Note, the GL552 and GL752 series (these are NOT the same as the higher end ROG G7552's!) don't support NVMe drives.

You have to have a SATA III m2 drive.

The ACHI m2 SSD versions don't work on this model (at least for some people, I see reports on this forum).

I bought a Samsung 850 PRO 512 SATA III m2 drive and installed that into the m2 drive on the GL552.

It detected this drive just fine. So at least on CANADIAN or AMERICAN versions of the GL552, Sata III m2 seems to be the working m2, not ACHI or NVMe.

However, using the Samsung Migration software to clone the 1 Terabyte default HDD OS installation to the new SSD did clone to the drive, but the drive would not boot a working version of windows 10. When I tried to boot from the new 512 850 EVO m2 SATA III on the GL552, it would boot into windows, but the desktop would flicker every half second and I could not click on anything.

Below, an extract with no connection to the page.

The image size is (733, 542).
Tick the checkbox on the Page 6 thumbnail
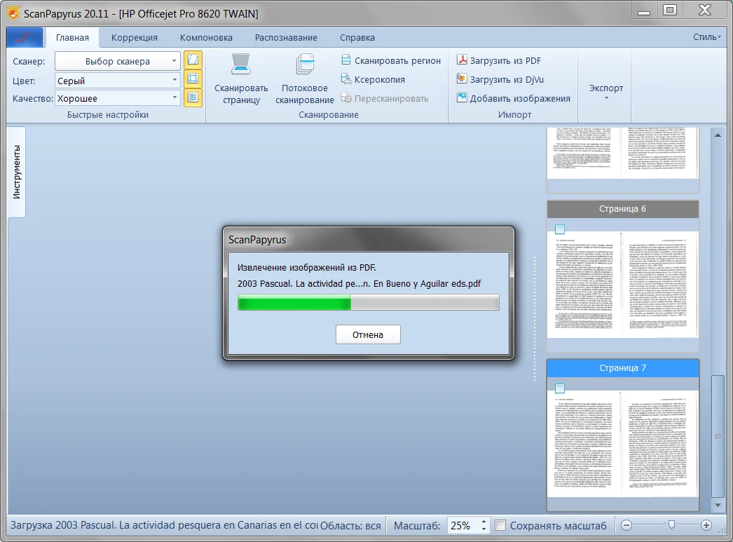559,229
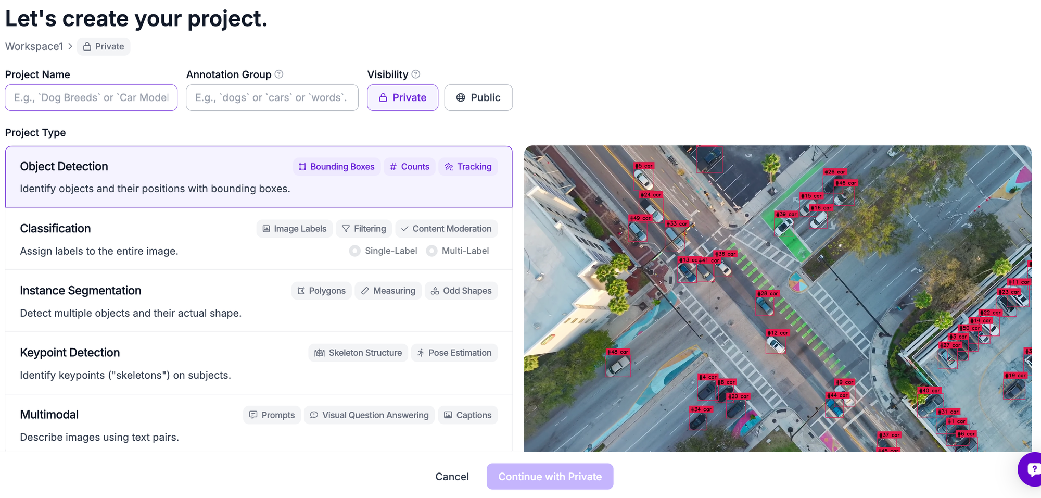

I tried using Partion Magic, EaseUS TO Backup, Samsung Migration -- and every time I could NOT boot to windows properly on the new m2 SSD drive on the GL552.

Finally, I was able to get it working properly by using Macrum Reflect FREE, cloning from the HDD to the 512 Samsung EVO Sata III m2 SSD, switching the boot load order to the new SSD, and walla, it worked perfectly.

SO USE Macrum Reflect to Clone from your HDD to your SSD if you have the GL552 and you bought a Samsung 850 m2 SATA 3 SSD and you want to boot your OS from the SSD. The OTHER clone software did NOT produce a working installtion from me.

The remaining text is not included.